『都市』第38号・2014年4月
凩や手に大冊の重たき日
五十路なる歯間の葱の取れぬ日の
秒針の音が気になる雪催
焼鳥を妻と分け合ふ九本目
短日や本の整理は終はりなく
凩や手に大冊の重たき日
五十路なる歯間の葱の取れぬ日の
秒針の音が気になる雪催
焼鳥を妻と分け合ふ九本目
短日や本の整理は終はりなく
梅雨晴間猫は欠伸を思ひ切り
向日葵は六等身を恥じりをり
蜥蜴にも「さん」とつけやる園児かな
サングラス遺品整理の手の止まる(★)
飛魚のげに楽しげに飛びにけり
記念撮影流星を待ち並びをり(★)
包丁の切り口見事秋茄子
献血の空いた手に持つ鬼胡桃
椅子固き大教室や春愁(★)
去年になき春の夕べとなりにけり(★)
小満や和服の似合ふ異国人
紫陽花に魅せられ落とす文庫本
憎つくき白髪探しては抜く梅雨籠
若いのに扇子が似合ふ准教授
蝿叩き売る店がある大通り
検診結果未だ開かず梅雨曇
それぞれの春それぞれに生きてゐる
スカイツリー見上げ口開く相撲取
心持ち大きく記す「春」の文字(★)
醜男の恋人でも楽しい花見
真つ更の教科書撫でる新入生
初蝶がふはとボランティアの肩に
卒業式胸のコサージュふるはせて(★)
春疾風ふと人生を振り返る
温め酒宴の果てはみな胡座
老夫婦ビードロで汲む温め酒
新走り誰も饒舌同窓会
腰痛を友としてこの年を越す(★)
人生の胸突き八丁温め酒
思はず声出して応援早明ラグビー
悲喜こもごもまた巡り来る年用意
敵討つやうに踏みしめ霜柱
関取に似る美女がゐる夏芝居(★)
梅干しを頬張つてさて延長戦
妻と手をつなぎ秋立つ今朝の道(★)
喪帰りの冷麦すすり皆無口
赤き灯のことに揺れをり盆踊り
長き夜や動悸してふと死を思ふ
秋暑し煎餅かじりまたかじる
弁当は妻の手作り秋うらら
犬だつて笑顔で走る桜道(★)
筍飯いつしか父に似る仕種
蓋の海苔まづはこそげて頬張りぬ
ぬひぐるみを中に川の字春の宵
須臾日々の地獄忘るる花吹雪
青嵐衝いて古本売りに行く
入梅や辞書引きてゐて語を忘る(★)
午後からの会議の行方かたつむり
冬空や手術受け死を間近にす(★)
早仕舞ひするかもしれぬ初時雨
忘れ物を老いのせゐにし隙間風
小正月いつしか向きになる掃除
努力せずとも鼻高くなる真冬
学ぶときをいとほしんで冬ごもり(★)
卒業生笑ふがごとくに泣いてゐる
駅弁を我が家で食うて春寒し
菊の花噛むでも飲み込むでもなく
捨て出すととめどなくなり夜半の秋
ふと目覚め月を確かめまた寝入る
木の実拾ふ何の目的なけれども
運針の音がきこえるそぞろ寒
傘の骨旋風(つむじ)に折られ冬に入る
変はらないのに何かが違ふ冬至
わが俳句の師匠、須川洋子先生は、加藤楸邨の指導のもと、「寒雷」同人、塚本邦雄創刊歌誌「玲瓏」同人、現代俳句協会会員でした。

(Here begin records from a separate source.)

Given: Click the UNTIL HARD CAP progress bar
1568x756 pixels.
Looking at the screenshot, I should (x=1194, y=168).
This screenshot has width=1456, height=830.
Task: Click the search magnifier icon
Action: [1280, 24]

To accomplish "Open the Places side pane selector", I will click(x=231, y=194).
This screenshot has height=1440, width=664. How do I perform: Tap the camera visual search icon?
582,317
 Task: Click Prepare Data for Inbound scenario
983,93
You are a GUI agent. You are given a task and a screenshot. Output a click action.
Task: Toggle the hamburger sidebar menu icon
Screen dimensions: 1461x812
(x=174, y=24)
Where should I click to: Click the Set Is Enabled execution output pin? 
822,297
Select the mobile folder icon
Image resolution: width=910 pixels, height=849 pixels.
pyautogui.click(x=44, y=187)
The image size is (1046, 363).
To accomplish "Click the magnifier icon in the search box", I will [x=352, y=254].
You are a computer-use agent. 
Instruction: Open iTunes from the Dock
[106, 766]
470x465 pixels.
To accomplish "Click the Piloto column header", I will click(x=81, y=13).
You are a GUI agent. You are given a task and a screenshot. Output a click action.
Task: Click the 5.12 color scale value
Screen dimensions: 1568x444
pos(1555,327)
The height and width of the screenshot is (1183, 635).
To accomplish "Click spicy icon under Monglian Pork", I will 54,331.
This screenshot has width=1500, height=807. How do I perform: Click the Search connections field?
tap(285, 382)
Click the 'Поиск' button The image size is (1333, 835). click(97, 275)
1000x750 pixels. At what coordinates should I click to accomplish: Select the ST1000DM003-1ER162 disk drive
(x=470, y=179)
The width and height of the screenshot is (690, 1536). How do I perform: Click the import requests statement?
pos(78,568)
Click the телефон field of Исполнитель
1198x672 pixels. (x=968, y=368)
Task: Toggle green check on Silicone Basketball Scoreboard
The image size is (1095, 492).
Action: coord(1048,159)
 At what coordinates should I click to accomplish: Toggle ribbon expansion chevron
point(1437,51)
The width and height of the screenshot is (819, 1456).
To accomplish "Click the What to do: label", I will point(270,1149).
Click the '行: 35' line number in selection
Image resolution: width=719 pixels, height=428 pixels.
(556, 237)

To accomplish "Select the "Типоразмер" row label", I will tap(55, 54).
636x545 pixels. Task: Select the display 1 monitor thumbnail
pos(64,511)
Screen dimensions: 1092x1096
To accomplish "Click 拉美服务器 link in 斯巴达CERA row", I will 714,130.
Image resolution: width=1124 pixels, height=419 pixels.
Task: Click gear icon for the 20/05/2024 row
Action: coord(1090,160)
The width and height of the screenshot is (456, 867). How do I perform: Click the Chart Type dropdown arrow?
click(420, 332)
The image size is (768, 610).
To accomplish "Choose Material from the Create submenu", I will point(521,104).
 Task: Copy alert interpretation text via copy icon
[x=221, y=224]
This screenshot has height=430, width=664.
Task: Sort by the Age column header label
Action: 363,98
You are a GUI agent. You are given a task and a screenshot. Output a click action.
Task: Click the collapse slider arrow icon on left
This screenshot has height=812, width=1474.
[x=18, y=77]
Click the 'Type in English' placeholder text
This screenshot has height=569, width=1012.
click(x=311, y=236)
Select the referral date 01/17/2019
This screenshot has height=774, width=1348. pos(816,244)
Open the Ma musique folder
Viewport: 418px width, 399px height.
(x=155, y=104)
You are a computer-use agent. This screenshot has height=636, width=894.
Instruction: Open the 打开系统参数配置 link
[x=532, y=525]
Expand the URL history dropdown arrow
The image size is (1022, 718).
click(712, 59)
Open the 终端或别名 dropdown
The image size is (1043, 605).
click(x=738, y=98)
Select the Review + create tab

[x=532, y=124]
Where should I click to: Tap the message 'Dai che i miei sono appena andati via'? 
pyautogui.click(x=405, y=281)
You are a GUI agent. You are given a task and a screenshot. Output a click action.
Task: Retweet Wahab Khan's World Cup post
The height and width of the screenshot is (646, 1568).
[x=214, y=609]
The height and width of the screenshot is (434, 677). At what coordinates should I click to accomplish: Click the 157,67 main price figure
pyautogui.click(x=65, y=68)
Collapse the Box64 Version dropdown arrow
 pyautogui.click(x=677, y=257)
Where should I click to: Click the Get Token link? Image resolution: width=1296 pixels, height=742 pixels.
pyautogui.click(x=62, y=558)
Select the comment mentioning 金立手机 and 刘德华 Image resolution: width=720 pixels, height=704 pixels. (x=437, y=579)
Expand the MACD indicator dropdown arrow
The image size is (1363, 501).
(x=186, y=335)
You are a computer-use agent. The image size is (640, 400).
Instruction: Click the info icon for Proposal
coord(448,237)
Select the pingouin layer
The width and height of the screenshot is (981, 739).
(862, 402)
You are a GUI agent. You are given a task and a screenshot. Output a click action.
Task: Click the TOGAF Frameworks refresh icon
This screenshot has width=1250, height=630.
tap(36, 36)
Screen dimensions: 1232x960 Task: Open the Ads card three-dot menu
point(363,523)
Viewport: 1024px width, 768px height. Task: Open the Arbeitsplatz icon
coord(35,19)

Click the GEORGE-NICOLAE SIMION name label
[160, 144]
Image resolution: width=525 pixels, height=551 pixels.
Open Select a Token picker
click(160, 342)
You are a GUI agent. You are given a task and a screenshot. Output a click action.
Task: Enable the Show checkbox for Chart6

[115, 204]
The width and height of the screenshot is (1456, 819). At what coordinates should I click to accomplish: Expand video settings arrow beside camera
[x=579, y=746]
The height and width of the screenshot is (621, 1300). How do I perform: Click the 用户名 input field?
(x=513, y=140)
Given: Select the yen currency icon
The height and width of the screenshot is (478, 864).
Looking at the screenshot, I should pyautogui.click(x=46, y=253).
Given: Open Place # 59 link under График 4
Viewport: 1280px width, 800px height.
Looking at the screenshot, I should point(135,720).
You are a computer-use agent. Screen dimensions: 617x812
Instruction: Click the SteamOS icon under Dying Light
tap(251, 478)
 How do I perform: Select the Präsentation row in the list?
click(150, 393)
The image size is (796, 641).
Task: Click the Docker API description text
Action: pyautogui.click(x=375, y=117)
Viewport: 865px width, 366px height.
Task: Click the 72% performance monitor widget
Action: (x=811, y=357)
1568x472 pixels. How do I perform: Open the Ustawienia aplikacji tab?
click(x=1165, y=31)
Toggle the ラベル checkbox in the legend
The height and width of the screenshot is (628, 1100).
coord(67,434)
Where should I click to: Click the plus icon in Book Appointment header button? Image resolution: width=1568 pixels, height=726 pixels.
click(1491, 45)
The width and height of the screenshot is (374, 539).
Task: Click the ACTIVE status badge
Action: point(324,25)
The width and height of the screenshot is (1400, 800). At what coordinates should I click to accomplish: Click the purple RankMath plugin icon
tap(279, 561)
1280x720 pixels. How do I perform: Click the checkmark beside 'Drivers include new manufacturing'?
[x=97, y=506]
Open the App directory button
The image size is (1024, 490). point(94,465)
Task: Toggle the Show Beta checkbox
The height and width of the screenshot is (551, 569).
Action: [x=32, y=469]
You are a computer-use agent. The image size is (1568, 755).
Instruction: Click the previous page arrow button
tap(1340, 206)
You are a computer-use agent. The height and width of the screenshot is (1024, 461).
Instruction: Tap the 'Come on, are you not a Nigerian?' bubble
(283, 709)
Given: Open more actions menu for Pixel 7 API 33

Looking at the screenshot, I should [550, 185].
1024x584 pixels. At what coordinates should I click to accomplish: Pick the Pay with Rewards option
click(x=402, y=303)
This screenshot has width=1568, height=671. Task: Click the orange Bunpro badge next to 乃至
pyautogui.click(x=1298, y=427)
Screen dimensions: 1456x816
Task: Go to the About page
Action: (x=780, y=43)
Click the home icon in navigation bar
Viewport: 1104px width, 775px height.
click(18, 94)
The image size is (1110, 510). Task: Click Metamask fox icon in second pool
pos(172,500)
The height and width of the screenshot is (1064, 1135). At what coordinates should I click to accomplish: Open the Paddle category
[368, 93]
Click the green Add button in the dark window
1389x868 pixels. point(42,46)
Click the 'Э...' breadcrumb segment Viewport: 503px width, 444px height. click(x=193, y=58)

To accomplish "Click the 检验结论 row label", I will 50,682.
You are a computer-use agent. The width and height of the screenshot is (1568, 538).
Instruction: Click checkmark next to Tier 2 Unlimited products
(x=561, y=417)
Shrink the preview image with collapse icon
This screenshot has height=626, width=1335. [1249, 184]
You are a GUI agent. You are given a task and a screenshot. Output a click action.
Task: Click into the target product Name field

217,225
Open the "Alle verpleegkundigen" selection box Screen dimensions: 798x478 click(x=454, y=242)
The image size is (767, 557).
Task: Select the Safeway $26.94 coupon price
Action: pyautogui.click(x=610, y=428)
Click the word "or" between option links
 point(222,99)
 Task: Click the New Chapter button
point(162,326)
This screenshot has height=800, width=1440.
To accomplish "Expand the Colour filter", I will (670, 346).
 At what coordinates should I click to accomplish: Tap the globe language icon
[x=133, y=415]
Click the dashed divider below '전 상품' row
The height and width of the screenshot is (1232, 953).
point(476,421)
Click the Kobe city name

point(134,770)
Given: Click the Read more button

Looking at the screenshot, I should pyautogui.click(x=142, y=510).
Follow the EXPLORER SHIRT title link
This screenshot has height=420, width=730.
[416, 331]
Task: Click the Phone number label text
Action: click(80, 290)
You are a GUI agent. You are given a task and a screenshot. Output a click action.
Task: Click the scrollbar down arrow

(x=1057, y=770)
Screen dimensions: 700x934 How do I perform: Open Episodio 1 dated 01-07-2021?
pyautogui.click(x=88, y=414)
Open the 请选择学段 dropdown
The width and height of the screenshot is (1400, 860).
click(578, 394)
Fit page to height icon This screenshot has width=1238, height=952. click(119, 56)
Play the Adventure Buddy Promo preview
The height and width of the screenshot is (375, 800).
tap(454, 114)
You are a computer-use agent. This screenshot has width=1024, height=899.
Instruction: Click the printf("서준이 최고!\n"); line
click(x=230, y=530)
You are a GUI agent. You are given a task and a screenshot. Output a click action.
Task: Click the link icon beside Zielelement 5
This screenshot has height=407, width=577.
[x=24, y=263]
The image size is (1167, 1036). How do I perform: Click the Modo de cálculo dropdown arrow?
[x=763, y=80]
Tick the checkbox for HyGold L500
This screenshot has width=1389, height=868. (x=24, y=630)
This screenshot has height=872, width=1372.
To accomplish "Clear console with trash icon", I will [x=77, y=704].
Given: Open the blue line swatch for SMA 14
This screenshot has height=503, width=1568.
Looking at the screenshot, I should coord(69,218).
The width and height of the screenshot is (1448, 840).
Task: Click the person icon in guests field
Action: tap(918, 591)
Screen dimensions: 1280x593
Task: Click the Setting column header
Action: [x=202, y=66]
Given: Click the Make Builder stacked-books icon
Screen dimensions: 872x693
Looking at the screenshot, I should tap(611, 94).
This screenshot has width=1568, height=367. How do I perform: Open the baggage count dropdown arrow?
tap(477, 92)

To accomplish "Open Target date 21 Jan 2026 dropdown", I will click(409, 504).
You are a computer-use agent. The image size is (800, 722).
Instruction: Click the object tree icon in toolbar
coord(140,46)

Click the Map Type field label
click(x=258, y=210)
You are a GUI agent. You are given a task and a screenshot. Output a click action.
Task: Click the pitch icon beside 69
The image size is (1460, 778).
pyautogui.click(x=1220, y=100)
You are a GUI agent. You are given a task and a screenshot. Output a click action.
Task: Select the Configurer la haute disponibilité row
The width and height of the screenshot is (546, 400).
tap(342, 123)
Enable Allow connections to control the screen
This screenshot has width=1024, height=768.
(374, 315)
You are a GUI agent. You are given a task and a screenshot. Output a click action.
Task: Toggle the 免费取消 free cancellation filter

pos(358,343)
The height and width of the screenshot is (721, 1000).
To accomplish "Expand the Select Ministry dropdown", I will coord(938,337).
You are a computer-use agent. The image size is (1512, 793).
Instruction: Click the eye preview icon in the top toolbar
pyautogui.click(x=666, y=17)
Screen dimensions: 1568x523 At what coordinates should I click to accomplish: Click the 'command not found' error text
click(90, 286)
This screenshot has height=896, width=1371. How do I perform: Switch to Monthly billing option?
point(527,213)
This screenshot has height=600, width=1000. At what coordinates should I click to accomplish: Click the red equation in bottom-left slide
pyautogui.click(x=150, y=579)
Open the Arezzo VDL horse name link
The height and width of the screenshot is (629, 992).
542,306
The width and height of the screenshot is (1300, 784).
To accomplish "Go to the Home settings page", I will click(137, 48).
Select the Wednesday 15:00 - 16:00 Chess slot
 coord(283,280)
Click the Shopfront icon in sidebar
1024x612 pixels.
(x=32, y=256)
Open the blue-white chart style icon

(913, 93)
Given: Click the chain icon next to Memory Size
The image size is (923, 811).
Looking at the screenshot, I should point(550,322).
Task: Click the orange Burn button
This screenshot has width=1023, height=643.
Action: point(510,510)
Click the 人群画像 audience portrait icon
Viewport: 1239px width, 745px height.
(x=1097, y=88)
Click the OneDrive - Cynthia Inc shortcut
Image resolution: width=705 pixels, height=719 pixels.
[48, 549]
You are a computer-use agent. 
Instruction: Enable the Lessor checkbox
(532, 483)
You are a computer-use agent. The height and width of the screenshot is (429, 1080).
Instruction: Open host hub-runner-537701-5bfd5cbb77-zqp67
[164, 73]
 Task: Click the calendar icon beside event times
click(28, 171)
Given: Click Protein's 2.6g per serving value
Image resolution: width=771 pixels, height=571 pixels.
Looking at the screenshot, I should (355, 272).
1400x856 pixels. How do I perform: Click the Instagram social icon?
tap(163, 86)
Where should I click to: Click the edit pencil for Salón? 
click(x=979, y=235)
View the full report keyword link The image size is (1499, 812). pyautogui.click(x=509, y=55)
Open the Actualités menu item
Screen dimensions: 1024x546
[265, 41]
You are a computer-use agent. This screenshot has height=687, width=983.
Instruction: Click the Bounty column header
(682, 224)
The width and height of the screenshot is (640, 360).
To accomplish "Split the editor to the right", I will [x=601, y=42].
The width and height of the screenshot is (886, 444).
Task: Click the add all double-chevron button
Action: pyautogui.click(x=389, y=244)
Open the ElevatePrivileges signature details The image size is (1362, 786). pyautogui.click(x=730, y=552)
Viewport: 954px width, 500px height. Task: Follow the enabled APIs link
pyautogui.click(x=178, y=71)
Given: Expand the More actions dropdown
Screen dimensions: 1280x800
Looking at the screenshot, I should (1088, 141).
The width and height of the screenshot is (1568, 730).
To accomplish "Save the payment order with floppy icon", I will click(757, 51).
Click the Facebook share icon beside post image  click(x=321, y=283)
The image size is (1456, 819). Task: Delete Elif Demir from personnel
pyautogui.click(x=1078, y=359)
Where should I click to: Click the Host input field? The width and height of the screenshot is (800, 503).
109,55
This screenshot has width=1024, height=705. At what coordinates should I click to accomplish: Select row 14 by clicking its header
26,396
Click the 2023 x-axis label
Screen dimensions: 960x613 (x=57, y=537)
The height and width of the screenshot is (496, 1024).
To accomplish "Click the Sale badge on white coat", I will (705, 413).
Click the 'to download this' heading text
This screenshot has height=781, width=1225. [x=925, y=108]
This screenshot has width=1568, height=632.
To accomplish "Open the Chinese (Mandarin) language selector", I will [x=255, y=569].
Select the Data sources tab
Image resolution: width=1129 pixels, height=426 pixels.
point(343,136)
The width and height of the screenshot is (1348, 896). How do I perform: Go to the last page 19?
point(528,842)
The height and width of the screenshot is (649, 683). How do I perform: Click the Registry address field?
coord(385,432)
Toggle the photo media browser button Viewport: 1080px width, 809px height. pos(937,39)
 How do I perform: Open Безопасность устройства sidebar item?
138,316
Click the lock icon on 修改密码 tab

個人的には、立教大学文学部の先輩にあたり、2011年10月17日に永眠されました。
「真打に昇進した平成八年、自らへの封印をいくつかを解きましたが、その一つに作句がありました。
さて、師匠はどうしようかと考えたとき、偶々手にとった立教大学校友会報に、後に師匠となる人の名を見つけ、立教レディス句会に参加させて頂くこととなったのでした。
須川先生の師匠、加藤楸邨が「人間探求派」の一角を占めていたことを知り、須川先生の特長である向日性の所以を理解したのです。」
上記の文章は、須川洋子主宰の俳句誌『季刊芙蓉』第91号に、200字以内の規定により寄稿したものを転載したものです。